Od tamtej pory mogłem być spokojny.
Dziś wiem, że to się nazywa
WEWNĘTRZNĄ PEWNOŚCIĄ.

Kiedy naprawdę zacząłem kochać samego siebie,
przestałem ograbiać się z wolnego czasu
i przestałem tworzyć kolejne wielkie plany na przyszłość.
Dziś robię tylko to, co sprawia mi radość i przyjemność,
co kocham i co sprawia, że moje serce się uśmiecha.
I robię to na swój sposób i we własnym tempie.
Dziś wiem, że to się nazywa
RZETELNOŚCIĄ.

Kiedy naprawdę zacząłem kochać samego siebie, uwolniłem się
od tego wszystkiego, co nie było dla mnie zdrowe.
od potraw, ludzi, przedmiotów, sytuacji i od wszystkiego,
co wciąż odciągało mnie ode mnie samego.
Na początku nazywałem to "zdrowym egoizmem"
Ale dziś wiem, że to
MIŁOŚĆ DO SAMEGO SIEBIE.

Kiedy naprawdę zacząłem kochać samego siebie,
przestałem chcieć zawsze mieć rację.
Dzięki temu rzadziej się myliłem.
Dziś wiem, że to się nazywa
SKROMNOŚCIĄ.

Kiedy naprawdę zacząłem kochać samego siebie,
wzbraniałem się przed życiem w przeszłości
i troską o własną przyszłość.
Teraz żyję chwilą, w której dzieje się WSZYSTKO.
Żyję więc teraz każdym dniem i nazywam to
DOSKONAŁOŚCIĄ.

Kiedy naprawdę zacząłem kochać samego siebie, uświadomiłem sobie,
że moje myślenie może uczynić ze mnie chorego nędznika.
Kiedy jednak zwróciłem się do sił mojego serca,
mój rozum zyskał ważnego wspólnika.
Ten związek nazywam dziś
MĄDROŚCIĄ SERCA.

Nie musimy już się obawiać sporów,
konfliktów i problemów z samymi sobą i z innymi,
ponieważ nawet gwiazdy wpadają na siebie, tworząc nowe światy.
Dziś wiem, że
TO JEST WŁAŚNIE ŻYCIE!

Ten tekst jest tak oiekny i prawdziwy, mam uczucie ze kazdy moze w tym tekscie odnalezc czastke siebie.

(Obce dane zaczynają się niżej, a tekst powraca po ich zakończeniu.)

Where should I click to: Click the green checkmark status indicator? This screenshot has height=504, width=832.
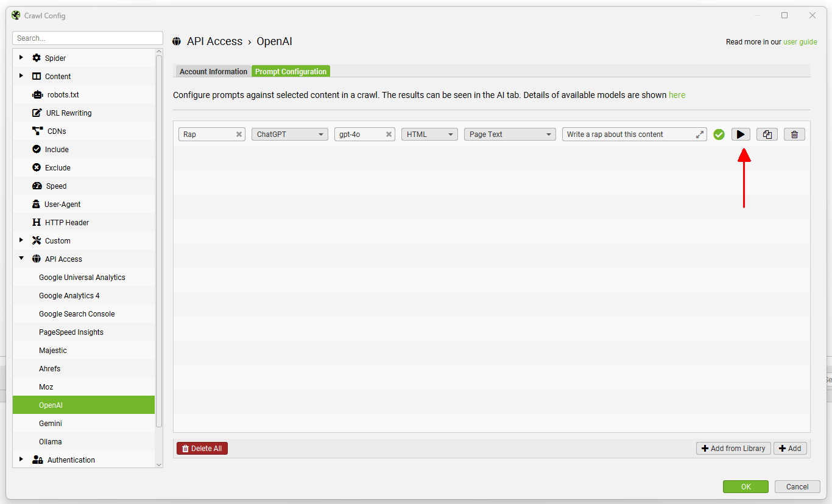tap(719, 135)
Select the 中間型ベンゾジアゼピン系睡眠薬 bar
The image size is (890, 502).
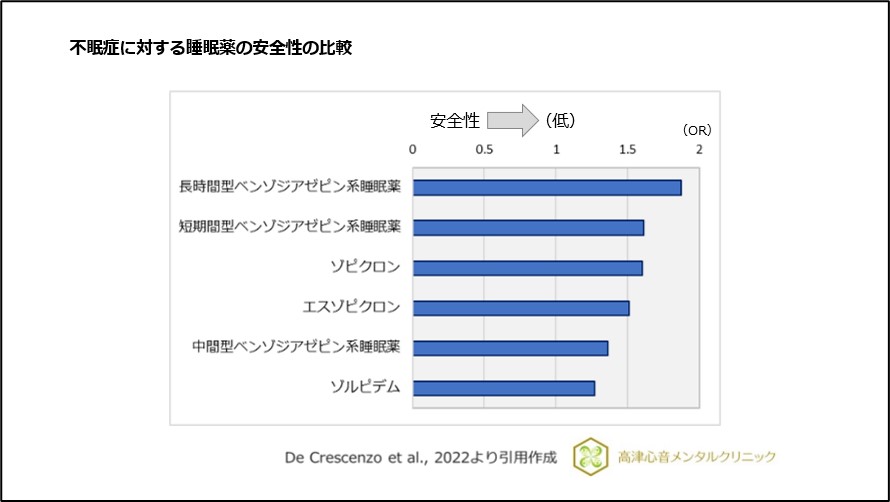coord(510,347)
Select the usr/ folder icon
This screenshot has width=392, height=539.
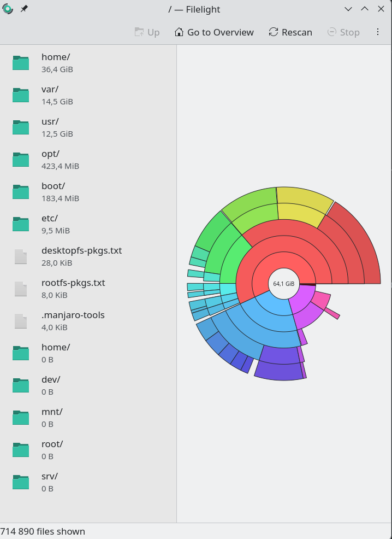21,127
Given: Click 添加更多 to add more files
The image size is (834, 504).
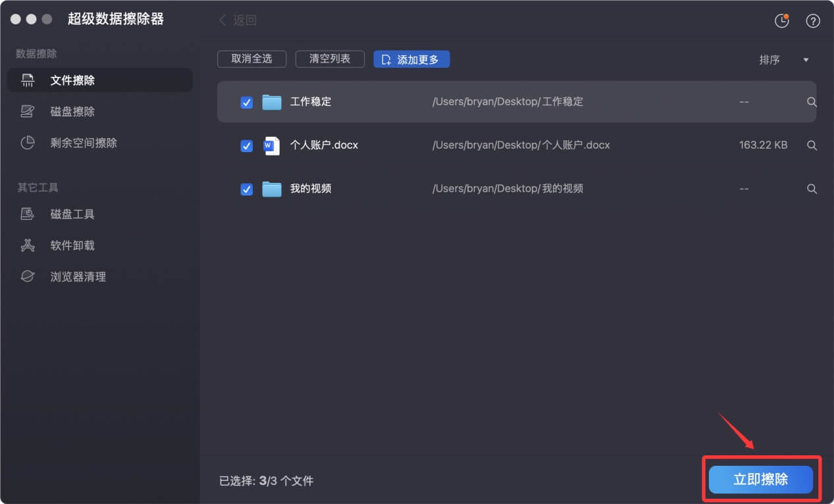Looking at the screenshot, I should pos(411,59).
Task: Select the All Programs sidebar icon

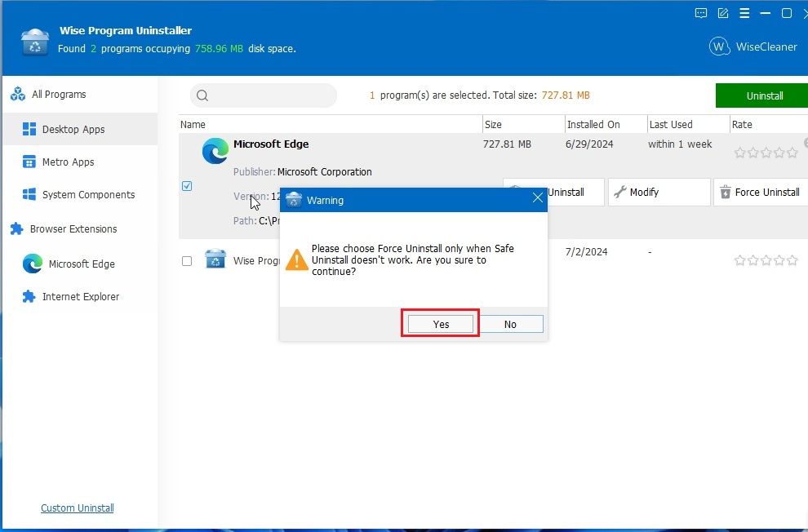Action: coord(18,94)

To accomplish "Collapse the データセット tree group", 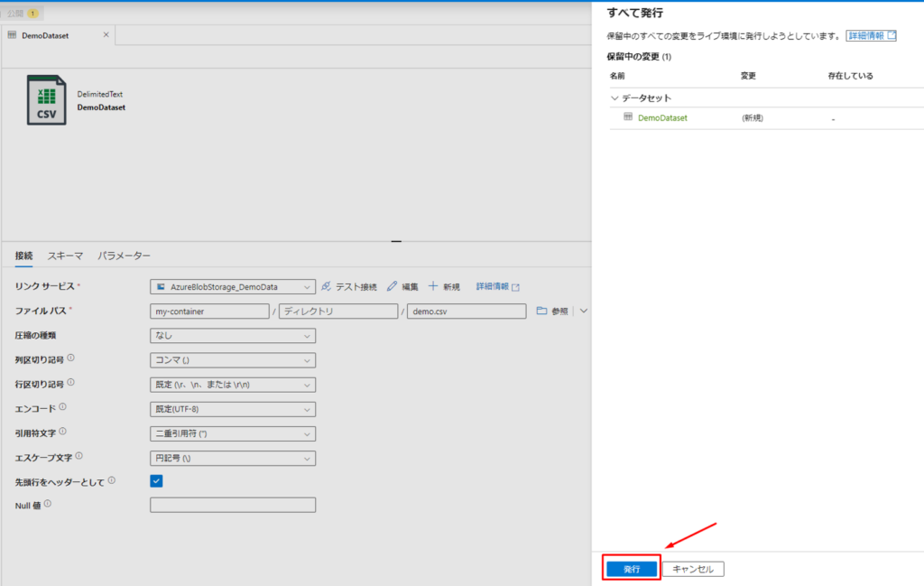I will [615, 98].
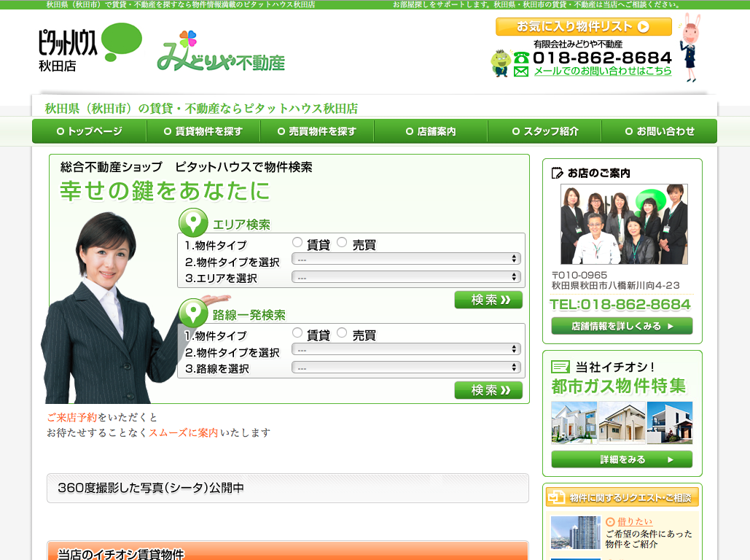
Task: Go to スタッフ紹介 in navigation bar
Action: point(544,132)
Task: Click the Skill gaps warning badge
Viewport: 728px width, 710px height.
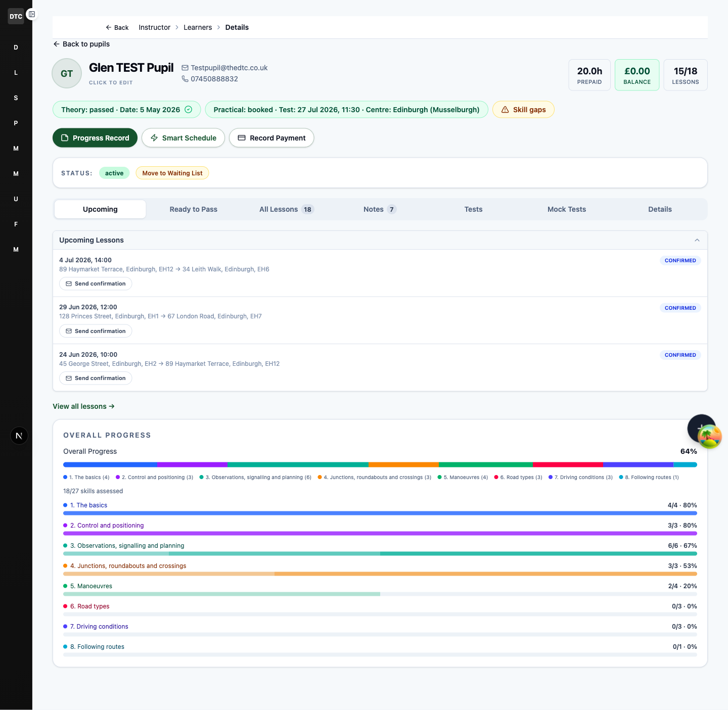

Pozdrawiam wiosennie. Rafaela

ptak:
Rafaelo, wspaniały tekst.
Jak widać Charles Chaplin był bardzo mądrym człowiekiem. I naprawdę siebie kochał. 

Obyśmy i my tak potrafili, czego wszystkim życzę.   :)

arteq:
Brzydko Silver, bardzo brzydko. Jeżeli to prawda co przekazała Janneth to dopuściłeś się najzwyklejszej manipulacji. I wszystko to znowu w wykonaniu "oświeconego". Zabieg jest po prostu żałosny, jako argument przekazywać fikcję literacką, sugerując, że to rzeczywistość.
Naprawdę aby usiłowac bronić swojego stanowiska musicie uciekać się do tak niskich lotów zabiegów?

Silver:
Cytat: janneth  Kwiecień 07, 2011, 22:07:37

Teraz rozumiem, czemu temat został wrzucony przez ciebie, Silver, do Hydeparku zamiast do "Bóg i religie" ::) Cytat pochodzi z powieści Lucas L. Grabeela pt. "Homo Sanctus. Opowieść (byłego) homokapłana". Oferuje ją oczywiście sklep twojego ulubionego portalu (którego nawiasem mówiąc - krytykować nie zamierzam, bo i za co?). Nie mniej jednak to troszkę mylne i zwodnicze z twojej strony zamieszczać cytat, który ludzie postrzegają za realny, a który jest wytworem wyobraźni pisarza...
Dla zainteresowanych: http://www.racjonalista.pl/ks.php/k,2023


Tak oczywiście zgadza się...  jest to nowa książka Racjonalisty -
Lucas L. Grabeel: Homo Sanctus

Ale na litość ''boską'', czy wy ludzie myślicie, czy nie - NIE odróżniając powieściowej prozy od ewentualnych rzeczywistych wyznań.
Najpierw Sventer wydumał sobie w swojej głowie, że to moja osobista refleksja i zapytał, czy byłem księdzem, a potem pasypały się sądy wartościujące, że ja przedstawiam rzeczywistość.
Ale gdzie ja napisałem, że jest to rzeczywistość ?
Toż to dopiero głęboka myśl!!!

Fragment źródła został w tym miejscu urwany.